In the text on certificate-based phishing detection, what share of phishing sites used certificates valid for 90 days or less?

• _Text block_:
::::::::::
6.2 Theoretical and Practical Implications

Theoretically, this study contributes to the understanding of phishing tactics by revealing patterns in certificate usage and authentication form deployment that characterize phishing operations. Practically, our research offers a new tool for cybersecurity professionals and everyday internet users. The browser extension provides an additional layer of protection that complements existing security measures. Moreover, the insights gained from our observations of phishing site characteristics can inform policy makers and certificate authorities about potential areas for improvement in the certificate issuance and management process.

This research also emphasizes the potential of simple, certificate-based approaches for real-time phishing detection. By focusing on easily observable characteristics, we've demonstrated that effective anti-phishing measures can be developed without relying on complex machine learning models or extensive computational resources. This approach could serve as a foundation for developing similar tools tailored to other regional contexts or specific types of phishing threats.

6.3 Cost-Effectiveness and Deployment Considerations

The practical deployment of our approach involves minimal infrastructure requirements compared to complex machine learning-based solutions. Based on the lightweight design of our browser extension and the scale of phishing damage in Japan, we estimate the cost-effectiveness as follows:

Implementation Costs: The browser extension requires minimal development resources, utilizing standard web technologies (JavaScript, Chrome Extension API) without specialized hardware or training datasets. The external certificate validation API can be implemented using commodity cloud services, with estimated monthly operational costs of under $100 for moderate-scale deployment serving up to 10,000 users.

Potential Impact: Given that phishing-related damages in Japan reached 540.9 billion yen in 2023 [7], even a modest 1% reduction in successful attacks through early detection could prevent damages worth 5.4 billion yen annually. Our detection rate of 94.5% suggests significant potential for damage mitigation.

Deployment Scenarios: The approach is particularly suitable for:(1) Corporate security departments seeking lightweight supplementary protection, (2) Educational institutions requiring user-friendly security awareness tools, and (3) Financial organizations needing real-time customer protection without performance degradation.

Scalability Considerations: Our certificate-based method offers inherent scalability with minimal maintenance overhead, making it accessible to organizations with limited cybersecurity resources.

7. Conclusion

This study proposed a certificate-driven approach to phishing detection, motivated by our observation that 89.8% of phishing sites used certificates valid for 90 days or less. By combining this characteristic with user authentication form monitoring, we developed a method for real-time detection of potential phishing sites.
::::::::::
• _Data excerpt_:
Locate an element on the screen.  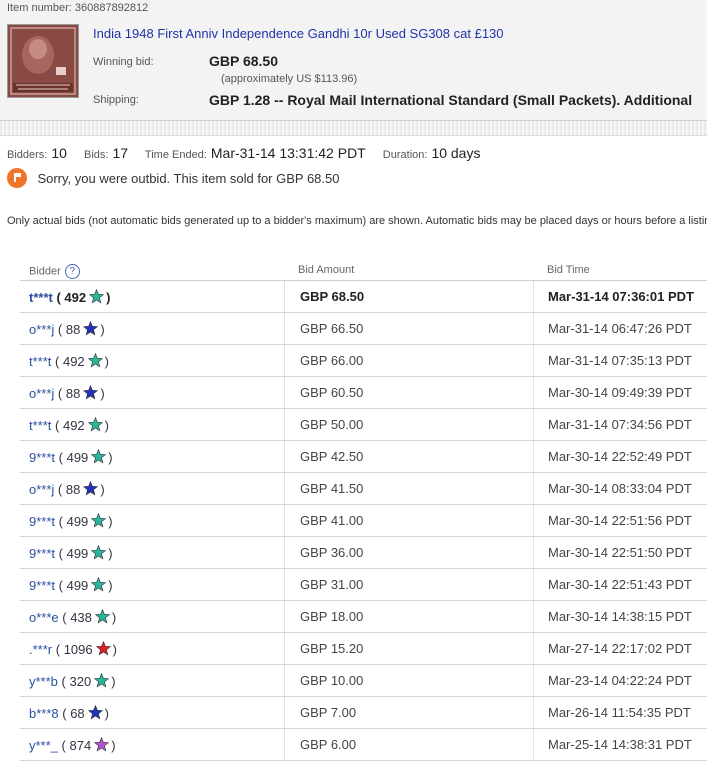
item-thumbnail is located at coordinates (43, 61).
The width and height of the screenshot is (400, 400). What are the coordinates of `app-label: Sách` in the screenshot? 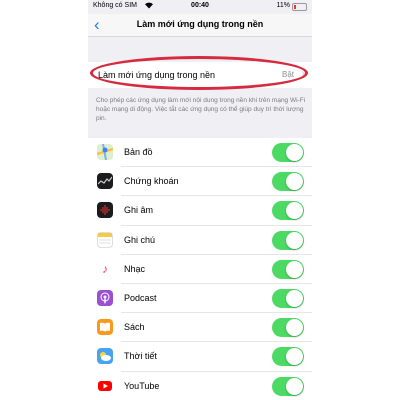 It's located at (134, 328).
::::::::::
• _Reply_: 89.8%